Directions
Copy out every entry, keeping each character the same.

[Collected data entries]
────

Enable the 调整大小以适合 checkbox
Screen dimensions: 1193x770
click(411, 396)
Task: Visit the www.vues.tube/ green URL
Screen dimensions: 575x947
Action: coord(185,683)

────

Solution to the problem
Enable the 调整大小以适合 checkbox
Screen dimensions: 1193x770
click(411, 396)
Task: Visit the www.vues.tube/ green URL
Screen dimensions: 575x947
Action: coord(185,683)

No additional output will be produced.